Che quest’uscita di marketing sia poi decisa da un gruppo basato in Cina è ancor più rilevante. Per capirlo è utile inquadrare questa mossa nelle scelte che la Cina sta compiendo in materia di fonti energetiche. Recentemente Gazprom ha affidato al gruppo italiano Maire Tecnimont un lavoro da 3,9 miliardi di fatturato in tre anni per un mega-impianto di trattamento del gas ad Amursky. Ebbene, oltre il 40% del gas che sarà prodotto da questo mega-impianto è già destinato a essere assorbito dalla Cina, che non a caso detiene una partecipazione formale del 3% nel maxicontratto. Per la Cina, vincolarsi pluridecennalmente alla Russia per una fornitura in una categoria di risorse strategica come quella energetica è una svolta epocale.
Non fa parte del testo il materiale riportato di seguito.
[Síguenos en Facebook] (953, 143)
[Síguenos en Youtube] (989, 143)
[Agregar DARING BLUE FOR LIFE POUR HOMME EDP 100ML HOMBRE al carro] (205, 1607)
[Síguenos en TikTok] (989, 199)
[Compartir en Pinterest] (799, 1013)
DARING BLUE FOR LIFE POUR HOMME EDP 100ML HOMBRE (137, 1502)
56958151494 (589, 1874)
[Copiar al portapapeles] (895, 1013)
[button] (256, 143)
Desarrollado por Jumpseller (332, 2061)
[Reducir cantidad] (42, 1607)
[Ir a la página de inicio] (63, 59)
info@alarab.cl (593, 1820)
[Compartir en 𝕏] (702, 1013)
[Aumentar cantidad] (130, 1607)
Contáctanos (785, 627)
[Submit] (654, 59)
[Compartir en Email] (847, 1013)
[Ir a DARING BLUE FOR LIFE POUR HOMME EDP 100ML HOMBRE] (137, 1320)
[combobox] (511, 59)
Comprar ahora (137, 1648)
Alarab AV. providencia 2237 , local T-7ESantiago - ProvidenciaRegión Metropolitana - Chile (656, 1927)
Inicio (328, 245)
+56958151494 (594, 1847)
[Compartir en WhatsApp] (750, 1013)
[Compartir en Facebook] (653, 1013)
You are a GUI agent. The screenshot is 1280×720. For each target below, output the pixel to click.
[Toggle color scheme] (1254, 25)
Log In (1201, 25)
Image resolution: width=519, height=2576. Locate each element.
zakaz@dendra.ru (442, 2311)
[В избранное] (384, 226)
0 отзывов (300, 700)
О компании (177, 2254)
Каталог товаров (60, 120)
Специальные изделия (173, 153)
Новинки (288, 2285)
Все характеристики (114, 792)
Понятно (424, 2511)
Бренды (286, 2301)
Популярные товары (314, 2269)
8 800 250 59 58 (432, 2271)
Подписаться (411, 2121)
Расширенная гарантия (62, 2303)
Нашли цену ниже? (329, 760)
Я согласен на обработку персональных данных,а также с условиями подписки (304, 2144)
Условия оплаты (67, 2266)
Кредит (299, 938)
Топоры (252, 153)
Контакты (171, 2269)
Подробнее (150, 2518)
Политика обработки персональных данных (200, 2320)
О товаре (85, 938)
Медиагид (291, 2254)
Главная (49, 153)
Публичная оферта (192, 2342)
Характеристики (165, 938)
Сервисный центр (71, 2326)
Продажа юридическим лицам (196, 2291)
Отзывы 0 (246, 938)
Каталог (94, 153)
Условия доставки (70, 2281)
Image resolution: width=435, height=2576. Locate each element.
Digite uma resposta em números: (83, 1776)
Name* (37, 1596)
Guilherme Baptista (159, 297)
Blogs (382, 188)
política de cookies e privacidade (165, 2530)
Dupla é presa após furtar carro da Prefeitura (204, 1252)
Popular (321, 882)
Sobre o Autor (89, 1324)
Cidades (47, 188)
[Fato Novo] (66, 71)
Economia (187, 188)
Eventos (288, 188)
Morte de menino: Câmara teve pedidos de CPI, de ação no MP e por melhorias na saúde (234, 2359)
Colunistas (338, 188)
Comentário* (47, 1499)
La diffidenza russo-cinese è proverbiale. Che la Cina la superi in nome di un contratto conveniente è l’ennesima riprova che Pechino sta “facendo sul serio” nelle strategie per decarbonizzarsi, sia accelerando il suo ciclopico programma nucleare, sia appunto smaltendo a tappe forzate l’armamentario delle centrali termoelettriche a carbone per sostituirle con quelle a gas e, alla peggio, a olio combustibile. 



La sensibilità ecologica non è, per i cinesi, un birignao di tipo salottiero, non è una moda, ma è sopravvivenza. Nelle grandi città si soffoca, letteralmente, dai piani alti dei grattacieli non si vede la strada giù a 100 metri perché lo smog offusca la vista e dunque l’esigenza di decarbonizzare, non solo l’atmosfera in generale ma anche quell’aria lì, attorno ai palazzi, inquinata dagli scappamenti, è vista come un’esigenza vera e propria, urgente e improcrastinabile. Anche per fini socio-politici e di consenso: chi soffoca, con l’ultimo fiato che ha in gola, ti vomita addosso l’estrema protesta.

Chi, come la Tecnimont ma anche la Saipem, ha dall’Italia sott’occhio un cruscotto mondiale sulle dinamiche dell’industria energetica sa che stanno moltiplicandosi nel mondo anche gli impianti per le energie rinnovabili dalle dimensioni e dalle potenza – 200/300 megawatt – talmente significative da raggiungere finalmente la scala industriale. E la tecnologia dell’idrogeno – un gas che rappresenta l’ideale serbatoio per le energie rinnovabili prodotte e non utilizzate – sta facendo passi da gigante. Se durante le giornate estive si produce molta più energia solare di quanta se ne consumi, con i nuovissimi accumulatori a idrogeno si potrà conservarla senza né impianti ciclopici né controindicazioni ambientali, sia nelle auto che nelle reti elettriche. E la forza di queste innovazioni si sta rivelando tale che anche il potere ancora spaventoso dei big degli idrocarburi e degli Stati produttori di petrolio finirà col dover cedere il passo.

Nel mondo che cambia veloce, c’è anche questo genere di scenari, dietro la mossa di marketing della Volvo cinese.